As well as these two big wins, the Greens are in the box seat to claim a third, the LNP seat of Brisbane stretching from the CBD, out to the New Farm peninsula and across to the old money suburbs of Ascot and Clayfield.

If only Lindesay had still been around he would have told me this was happening and explained why I shouldn’t miss it. As it was, I was a bit too late to the party. I acknowledged there was movement to the Greens but thought the final stride to electoral victory was another electoral cycle away.

My assessment a week ago was that Labor’s primary vote was probably going to be too high, getting power from a general increase in ALP support across the country.

As it was, Labor lagged in the increase of its vote. In Brisbane the swing to Labor is, so far, just over 3 per cent and to the Greens a swing of more than 5.6 per cent has them just in front. These swings are relatively different to Ryan and Griffith which is why the seat is closer.

The victories in Griffith and Ryan were more emphatic. In Griffith Labor went backwards by a touch above 2 per cent and the Greens had a powerful spurt of 12.1 per cent. Across the river in Ryan Labor again lost about 2 per cent of its vote and the Greens had a swing of more than 10 per cent.

In the history of the Greens in Queensland these are stunning results.

I didn’t see it coming so quickly and so emphatically because I misread the result in the state election where the Greens did well in Maiwar – holding that seat – and South Brisbane, a pickup by defeating former deputy premier Jacki Trad.

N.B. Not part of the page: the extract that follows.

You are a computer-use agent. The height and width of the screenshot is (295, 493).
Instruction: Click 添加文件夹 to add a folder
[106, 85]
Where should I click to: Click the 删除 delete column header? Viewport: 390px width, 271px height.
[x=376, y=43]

Because the Greens fell short in McConnell based around inner city suburbs spreading out from the CBD and Cooper which sits to the north west of that first ring of communities I thought it might be another election before they had the opportunity to set their vote alight.

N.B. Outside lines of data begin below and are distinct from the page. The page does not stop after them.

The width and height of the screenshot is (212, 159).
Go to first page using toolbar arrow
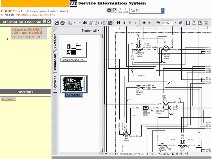coord(119,23)
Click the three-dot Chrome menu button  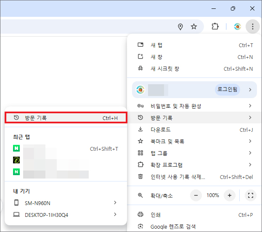tap(252, 27)
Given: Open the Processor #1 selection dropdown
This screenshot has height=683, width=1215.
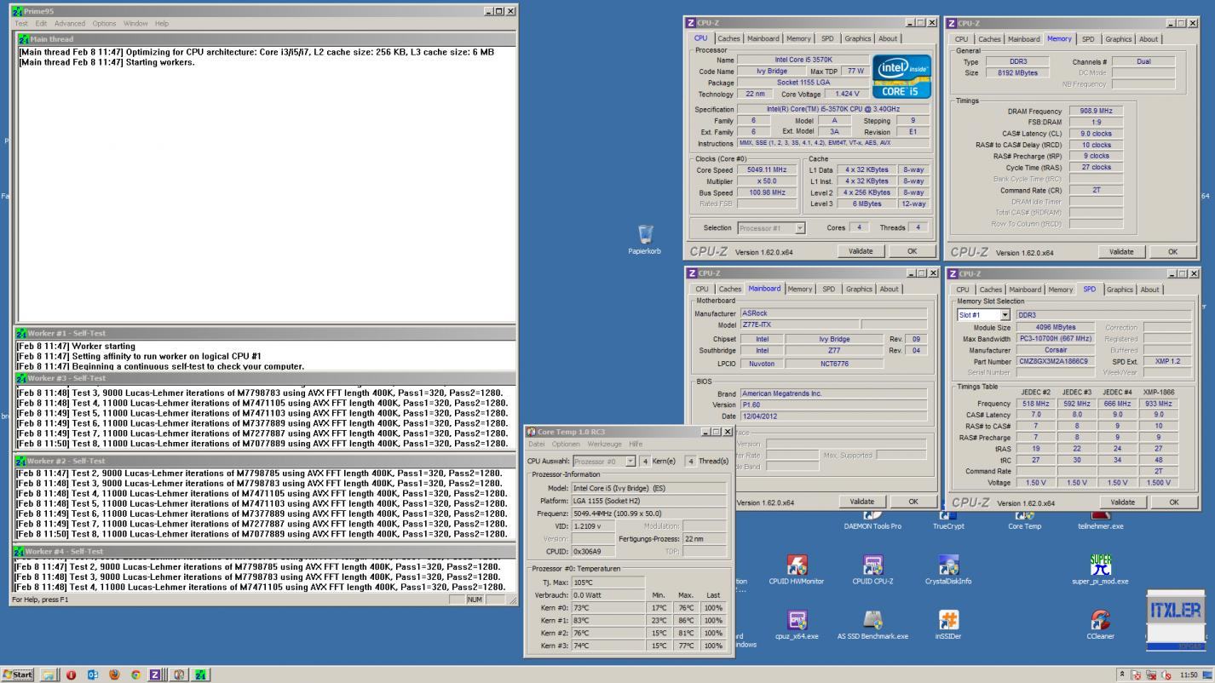Looking at the screenshot, I should 799,228.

From there I didn’t listen to what was happening and see the work by the Greens on the ground I’m sure Lindsay would have tipped me off. He would have told me about the forums Michael Berkman, the state MP for Maiwar, has been holding for the last four years.

These forums were a central community engagement tool used by Greens candidates, especially Max Chandler-Mather in Griffith and Elizabeth-Watson Brown in Ryan. They also had saturation door-knocking exercises.

Now that the Greens have two, maybe three, seats in inner suburban Brisbane you can expect them to look for other suburbs where support was apparent on the weekend. Top of that list are the Labor seats of Moreton (a 21 per cent Greens vote), Lilley (17 per cent Greens) and the Bayside Liberal seat of Bonner (17 percent Greens). Then there are a trio of Liberal seats to the north of Brisbane and on the Sunshine Coast with growth in Greens’ support – Dickson, Fisher and Fairfax, all with a Greens vote of 13 percent.

These are the areas where the Queensland Greens, now with the strongest parliamentary representation of any state, can expand their community based activity and eat into the support for both major parties. They have resources, staff and enthusiasm behind them.

It’s been an obvious move of the electoral map for a decade. If only Lindesay Jones had been around to snap my attention to it. It’s one more reason this sharpest of political judges is so sorely missed.